In this article, I’ll touch on the different phases of project management and what purpose they each serve to the project management process.
What exactly are the phases of project management?
The amount of phases the project management life cycle contains is up for debate. Some say four, some say five, while others say six. According to the Project Management Body of Knowledge (PMBOK) there are five phases of project management. And since the PMBOK is basically the holy grail of project management, it makes sense to go with that.
The five phases of project management, as stated by the Project Management Institute, can be best described as the steps that make up the process that is known as the project life cycle. Each phase is goal-oriented, has its own distinct characteristics, and contains a deliverable which is reviewed at the end to determine whether or not the team is ready to move on to the next phase.
Although the term “phase” may connote the idea that the various stages happen in chronological order, the reality is different. There are phases that can actually occur out of order or even simultaneously.
The 5 phases of the project management life cycle explained
1. Project initiation
The first phase of the project management process is the conception of the project. This is where ideas are explored, preliminary research gets done, and prospects are determined. This is also where stakeholders and sponsors get convinced that the idea is worthwhile and that embarking on this project will lead to a fruitful result.
All of this helps to determine whether or not the project is feasible enough to actually happen. If and once a decision has been made to proceed, then the project can move on to the next phase.
2. Project planning
The second phase of the project management life cycle is the where all the planning happens. This is the part where you consider client requirements and stakeholders’ concerns, assemble a team, establish goals and objectives, and create a project plan.
As a key element to a project’s success, a project plan should include details pertaining to the project’s scope, goals and objectives, and how the goals and objectives will be achieved. It should also include how risk will be managed, how communication will circulate, and what tools will be used (Zenkit, obvs).
3. Project execution
When most people think of “project management”, what they usually think of is what happens during this phase, the execution of the project. This is where processes are implemented, resources are allocated, and tasks are assigned.
It’s during this phase that the project team start creating deliverables and seek to accomplish the objectives outlined in the project plan. An important stage of the project management life cycle, what happens during this phase can determine whether or not your project will be a success.
4. Project monitoring and controlling
The next phase of the project management process is about performance and progress tracking. The aim of this phase is to establish measures to ensure that the project is moving along according to the project plan and that everything is on course with the budget and timeframes.
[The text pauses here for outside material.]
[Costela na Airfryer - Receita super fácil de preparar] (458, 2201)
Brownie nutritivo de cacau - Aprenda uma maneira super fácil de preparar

The project manager may make adjustments to the schedule or resource allocation plan to ensure everything is kept on track. Holding review meetings and requesting regular project performance reports from the team are other common approaches they may implement.
5. Project closure
The final phase is where everything is wrapped up and all activities across the project comes to a conclusion. Closure doesn’t necessarily equal to success, even when a project fails it still needs to be closed. Common things that happen during this phase include—but aren’t limited to—the following:
- Project is signed off and documents are handed over
- Deliverables are given back
- The staff are let go and resources are released
- Supplier contracts are discontinued
- Liabilities (insurance, bonds, and warranties) are settled
Once all the administrative affairs have been closed, a key part of project closure phase is to conduct an evaluation. Assessing the project’s triumphs and failures will highlight the team’s successes as well as indicate what improvements can be made for future endeavours.
The five phases of the project management life cycle serve as a framework to help project managers and their teams to accomplish their goals and objectives. A project manager and a team that can carry out each phase impeccably are well on their way to achieving a successful outcome.